--- Provided information Enclosed Below ---

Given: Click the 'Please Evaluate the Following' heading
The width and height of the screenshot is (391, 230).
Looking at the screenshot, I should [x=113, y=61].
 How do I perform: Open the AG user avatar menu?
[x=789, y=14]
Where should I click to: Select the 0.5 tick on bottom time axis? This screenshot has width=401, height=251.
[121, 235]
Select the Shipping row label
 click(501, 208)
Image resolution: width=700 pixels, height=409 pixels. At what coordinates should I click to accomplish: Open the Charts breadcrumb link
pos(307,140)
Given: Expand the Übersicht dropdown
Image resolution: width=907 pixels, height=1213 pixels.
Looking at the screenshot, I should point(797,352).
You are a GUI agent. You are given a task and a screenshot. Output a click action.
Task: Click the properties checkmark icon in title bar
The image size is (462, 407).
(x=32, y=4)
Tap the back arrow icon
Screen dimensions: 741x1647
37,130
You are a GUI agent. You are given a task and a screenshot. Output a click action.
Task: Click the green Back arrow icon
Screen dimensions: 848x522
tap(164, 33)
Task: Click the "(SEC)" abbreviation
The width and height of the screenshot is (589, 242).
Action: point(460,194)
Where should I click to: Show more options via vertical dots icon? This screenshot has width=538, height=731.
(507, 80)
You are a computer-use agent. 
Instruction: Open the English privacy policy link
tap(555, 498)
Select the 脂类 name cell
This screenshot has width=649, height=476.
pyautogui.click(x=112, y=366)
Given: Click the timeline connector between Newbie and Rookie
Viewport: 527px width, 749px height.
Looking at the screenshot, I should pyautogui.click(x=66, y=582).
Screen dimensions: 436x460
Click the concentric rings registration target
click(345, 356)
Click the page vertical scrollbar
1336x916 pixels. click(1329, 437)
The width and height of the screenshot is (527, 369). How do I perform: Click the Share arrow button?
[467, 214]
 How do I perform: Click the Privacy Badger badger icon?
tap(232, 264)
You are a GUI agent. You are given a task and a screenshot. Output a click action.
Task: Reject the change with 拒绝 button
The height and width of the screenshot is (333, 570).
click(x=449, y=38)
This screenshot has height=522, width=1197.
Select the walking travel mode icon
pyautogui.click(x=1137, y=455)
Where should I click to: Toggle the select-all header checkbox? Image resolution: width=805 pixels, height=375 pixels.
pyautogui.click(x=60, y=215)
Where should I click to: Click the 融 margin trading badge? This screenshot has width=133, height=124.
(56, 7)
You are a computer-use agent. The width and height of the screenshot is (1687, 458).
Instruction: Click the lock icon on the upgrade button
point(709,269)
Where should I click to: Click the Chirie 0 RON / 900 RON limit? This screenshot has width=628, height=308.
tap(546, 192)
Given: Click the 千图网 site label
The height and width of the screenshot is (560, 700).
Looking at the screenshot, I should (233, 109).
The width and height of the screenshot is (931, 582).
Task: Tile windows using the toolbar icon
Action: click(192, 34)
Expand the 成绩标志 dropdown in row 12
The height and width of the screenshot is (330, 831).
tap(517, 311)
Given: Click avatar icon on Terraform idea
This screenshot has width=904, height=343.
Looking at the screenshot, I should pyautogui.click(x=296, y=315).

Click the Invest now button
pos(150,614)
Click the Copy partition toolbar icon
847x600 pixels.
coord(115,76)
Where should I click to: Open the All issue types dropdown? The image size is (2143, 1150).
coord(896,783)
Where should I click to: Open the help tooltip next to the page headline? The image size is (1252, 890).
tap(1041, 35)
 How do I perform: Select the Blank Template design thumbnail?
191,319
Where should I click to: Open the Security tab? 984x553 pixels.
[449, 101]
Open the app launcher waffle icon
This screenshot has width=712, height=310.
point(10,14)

--- End of Enclosed Provided information ---

What to work on:
Give every line of the material again, exactly as it reads.

Your response:
Given: Click the 'Please Evaluate the Following' heading
The width and height of the screenshot is (391, 230).
Looking at the screenshot, I should [x=113, y=61].
 How do I perform: Open the AG user avatar menu?
[x=789, y=14]
Where should I click to: Select the 0.5 tick on bottom time axis? This screenshot has width=401, height=251.
[121, 235]
Select the Shipping row label
 click(501, 208)
Image resolution: width=700 pixels, height=409 pixels. At what coordinates should I click to accomplish: Open the Charts breadcrumb link
pos(307,140)
Given: Expand the Übersicht dropdown
Image resolution: width=907 pixels, height=1213 pixels.
Looking at the screenshot, I should point(797,352).
You are a GUI agent. You are given a task and a screenshot. Output a click action.
Task: Click the properties checkmark icon in title bar
The image size is (462, 407).
(x=32, y=4)
Tap the back arrow icon
Screen dimensions: 741x1647
37,130
You are a GUI agent. You are given a task and a screenshot. Output a click action.
Task: Click the green Back arrow icon
Screen dimensions: 848x522
tap(164, 33)
Task: Click the "(SEC)" abbreviation
The width and height of the screenshot is (589, 242).
Action: point(460,194)
Where should I click to: Show more options via vertical dots icon? This screenshot has width=538, height=731.
(507, 80)
You are a computer-use agent. 
Instruction: Open the English privacy policy link
tap(555, 498)
Select the 脂类 name cell
This screenshot has width=649, height=476.
pyautogui.click(x=112, y=366)
Given: Click the timeline connector between Newbie and Rookie
Viewport: 527px width, 749px height.
Looking at the screenshot, I should pyautogui.click(x=66, y=582).
Screen dimensions: 436x460
Click the concentric rings registration target
click(345, 356)
Click the page vertical scrollbar
1336x916 pixels. click(1329, 437)
The width and height of the screenshot is (527, 369). How do I perform: Click the Share arrow button?
[467, 214]
 How do I perform: Click the Privacy Badger badger icon?
tap(232, 264)
You are a GUI agent. You are given a task and a screenshot. Output a click action.
Task: Reject the change with 拒绝 button
The height and width of the screenshot is (333, 570).
click(x=449, y=38)
This screenshot has height=522, width=1197.
Select the walking travel mode icon
pyautogui.click(x=1137, y=455)
Where should I click to: Toggle the select-all header checkbox? Image resolution: width=805 pixels, height=375 pixels.
pyautogui.click(x=60, y=215)
Where should I click to: Click the 融 margin trading badge? This screenshot has width=133, height=124.
(56, 7)
You are a computer-use agent. The width and height of the screenshot is (1687, 458).
Instruction: Click the lock icon on the upgrade button
point(709,269)
Where should I click to: Click the Chirie 0 RON / 900 RON limit? This screenshot has width=628, height=308.
tap(546, 192)
Given: Click the 千图网 site label
The height and width of the screenshot is (560, 700).
Looking at the screenshot, I should (233, 109).
The width and height of the screenshot is (931, 582).
Task: Tile windows using the toolbar icon
Action: click(192, 34)
Expand the 成绩标志 dropdown in row 12
The height and width of the screenshot is (330, 831).
tap(517, 311)
Given: Click avatar icon on Terraform idea
This screenshot has width=904, height=343.
Looking at the screenshot, I should pyautogui.click(x=296, y=315).

Click the Invest now button
pos(150,614)
Click the Copy partition toolbar icon
847x600 pixels.
coord(115,76)
Where should I click to: Open the All issue types dropdown? The image size is (2143, 1150).
coord(896,783)
Where should I click to: Open the help tooltip next to the page headline? The image size is (1252, 890).
tap(1041, 35)
 How do I perform: Select the Blank Template design thumbnail?
191,319
Where should I click to: Open the Security tab? 984x553 pixels.
[449, 101]
Open the app launcher waffle icon
This screenshot has width=712, height=310.
point(10,14)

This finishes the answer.